The Number One Halloween Hazard (It's Not Candy)

Jeanne Sager
Tweens & Teens

stop signAdults are so easy to scare these days. Just dangle an unwrapped Snickers fun size in front of their kid's hand and yell, "I didn't check this for razor blades!" Silly parent, the Halloween candy is not going to kill your kid! But the car might.

An estimated 42 percent of car crashes, where a child is hit and killed, occurs between the hours of 4 p.m. and 8 p.m. That's prime trick or treating time in most American neighborhoods.

Let me lay it out there. I'm a free-wheeling parent. I have never checked my kid's candy, and I see no reason to stick to the accepted trick or treat format. But I came dangerously close to developing a permanent twitch in my arm last Halloween from the 6,000 times I flung it out to grab my daughter's hand or push her little friend out of the road and onto the lawn of yet another house.

Kids are quick. Cars are big. And all it takes is a second.

Take the most responsible kid in the neighborhood, and Halloween will turn him into a scary monster of sugared up proportions. He's not misbehaving. He's on top of the world. And that bears out in the numbers. The number of little kids getting hit by cars is actually dipping, while the so-called "responsible" kids ages 8 to 14 are increasingly at risk.
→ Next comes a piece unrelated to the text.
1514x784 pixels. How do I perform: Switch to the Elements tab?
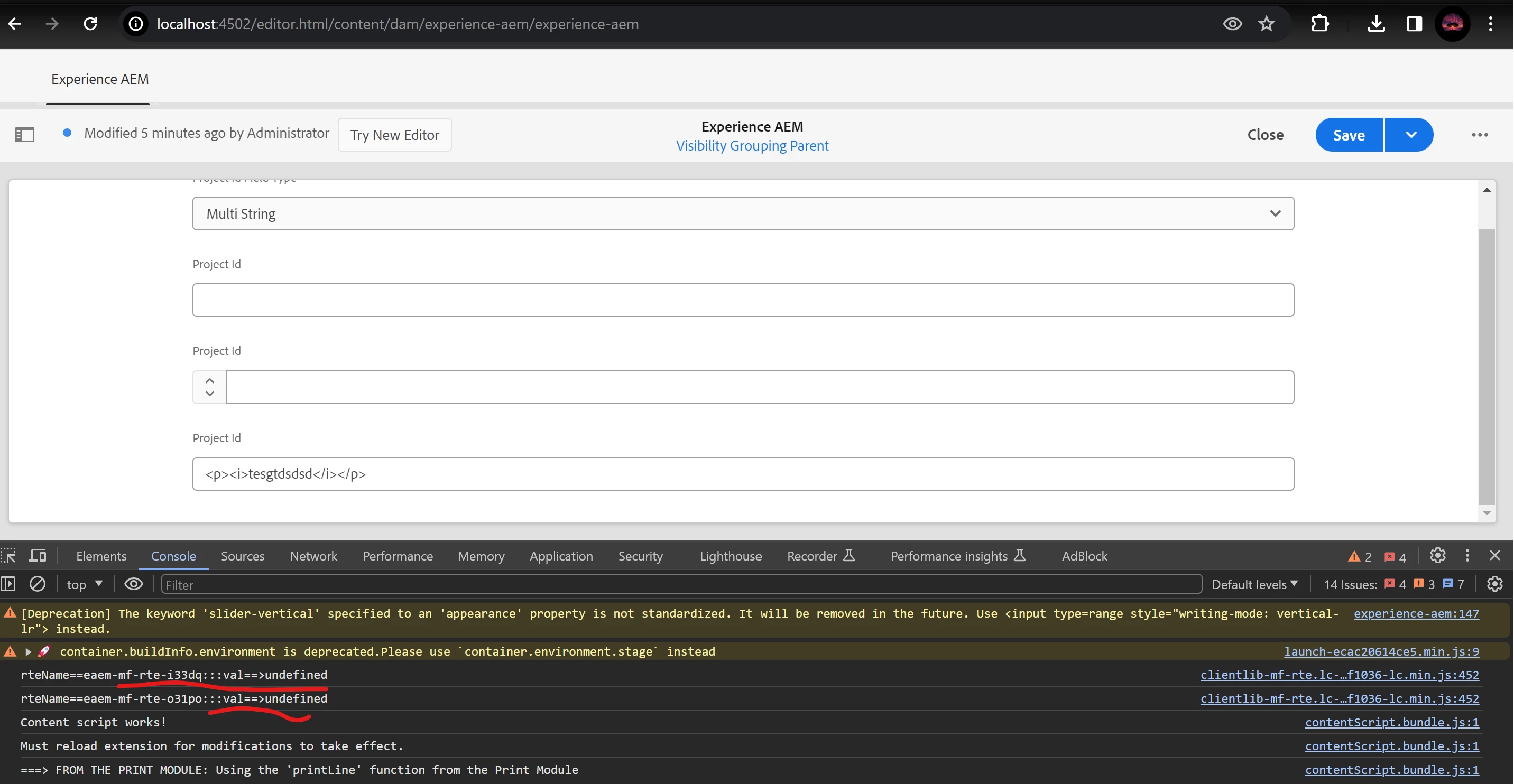click(101, 556)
Those are over-excited kids who normally know the "stop, look both ways" rule. In a flurry of anticipation, they're not thinking about cars. They're thinking about whether Old Man Smith still gives out full-sized candy bars. And whether he'll run out before they get there.

Add in neighborhood hopping parents driving their kids around town (an even bigger problem if it's a rainy Halloween in your neck of the woods), plus bored teens out cruising for some houses to hit without a costume, and you've got a concoction for trouble.

So what do you do?

  • Flashlights, flashlights, and more flashlights.
  • Glow bracelets -- everyone loves them, and you can give the rest away when you get home to more trick or treaters.
  • Wear something reflective and light in color. Yes, you, Mom. The kids tend to shed clothes as the night goes on, so others in the group need to always wear something that the cars can see.
  • Set firm, fast rules, and stick to them. If they think they're going to to get yanked out of the fray and miss out on the "good" houses on the street, your kids are bound to listen up when you call them out of the street.

How do you handle the streets on Halloween?